Richard Wünschusage: fl conv [-h] [--ihdf IHDF [IHDF ...]]
[--mode {xy,xz,yz,x,y,z,1d,2d,3d}]
[--pos POS] [--bbox BBOX] [--quans QUANS] [--redlev REDLEV]
[--regen] [--ofname OFNAME] [--oftype {asc,fits,blk}]Converts block structured AMR grid files (HDF or ASCII) to uniform grid files (ASCII or FITS). Can reduce dimensionality by making cuts and integrals aligned with the axes. The input and output grids use both the Cartesian coordinates, however, the ordering of their axes can differ. The input grid axes are called X, Y, Z, while the output grid axes are A0, A1 and A2. The ordering of the output grid axes is determined from the mode argument, e.g. 'mode=yz' means (A0,A1,A2) = (Y,Z,X), 'mode=y' means (A0,A1,A2) = (Y,X,Z) etc.

- Material provided -
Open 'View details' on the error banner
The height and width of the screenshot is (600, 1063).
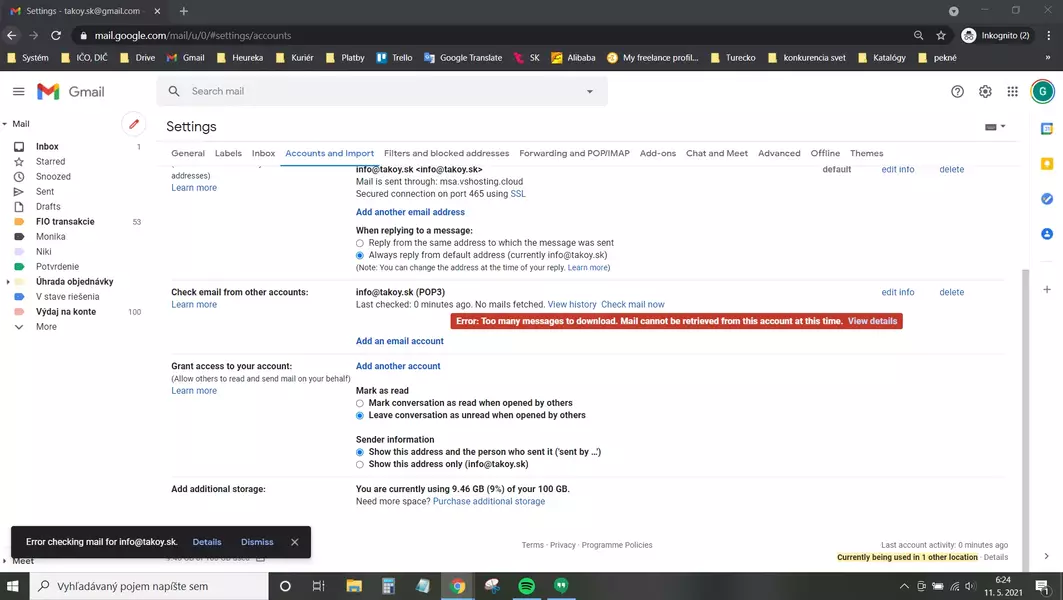coord(872,321)
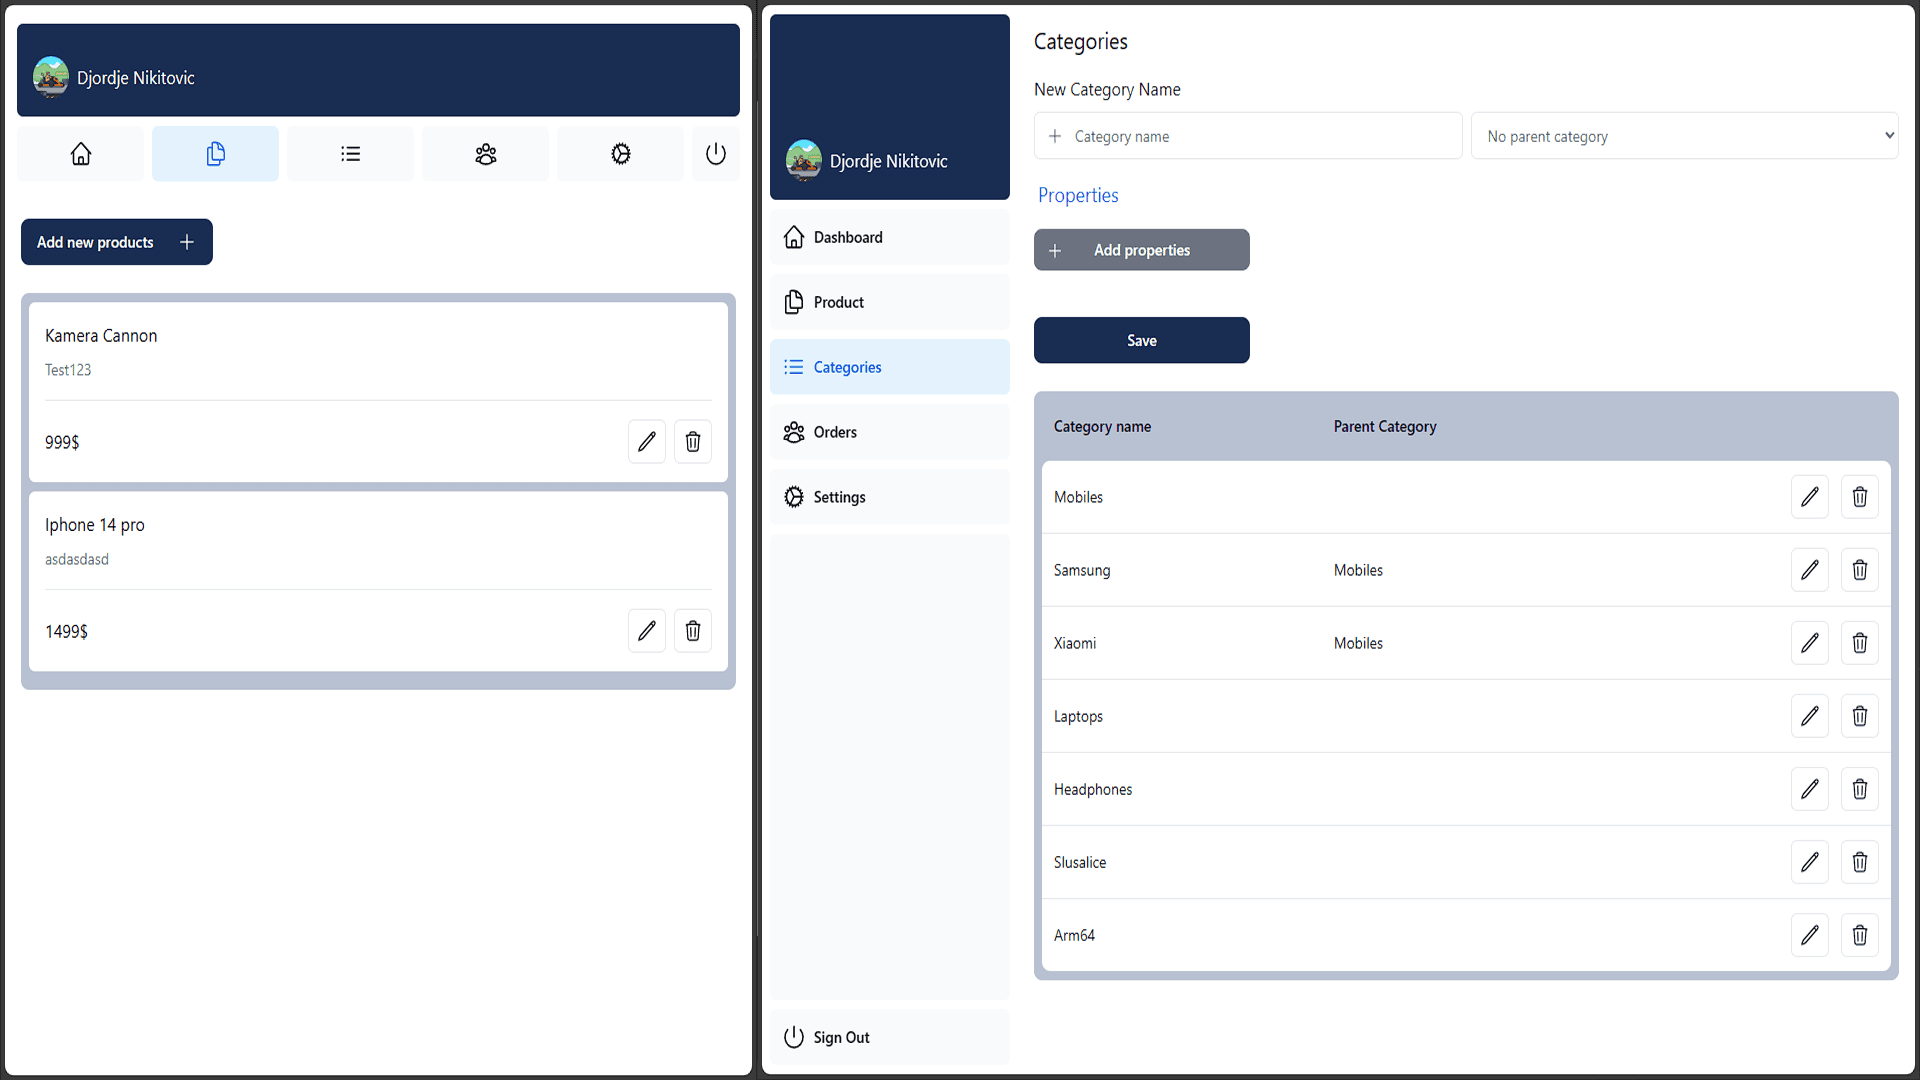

- Given problem A -
In the fl conv help text, what values does the --oftype option accept? List all of them.
- Given problem B -
Transcribe everything in the fl conv help text from "Richard Wünschusage: fl" down to "(A0,A1,A2) = (Y,X,Z) etc.".

- Problem solution A -
asc, fits, blk

- Problem solution B -
Richard Wünschusage: fl conv [-h] [--ihdf IHDF [IHDF ...]]
[--mode {xy,xz,yz,x,y,z,1d,2d,3d}]
[--pos POS] [--bbox BBOX] [--quans QUANS] [--redlev REDLEV]
[--regen] [--ofname OFNAME] [--oftype {asc,fits,blk}]Converts block structured AMR grid files (HDF or ASCII) to uniform grid files (ASCII or FITS). Can reduce dimensionality by making cuts and integrals aligned with the axes. The input and output grids use both the Cartesian coordinates, however, the ordering of their axes can differ. The input grid axes are called X, Y, Z, while the output grid axes are A0, A1 and A2. The ordering of the output grid axes is determined from the mode argument, e.g. 'mode=yz' means (A0,A1,A2) = (Y,Z,X), 'mode=y' means (A0,A1,A2) = (Y,X,Z) etc.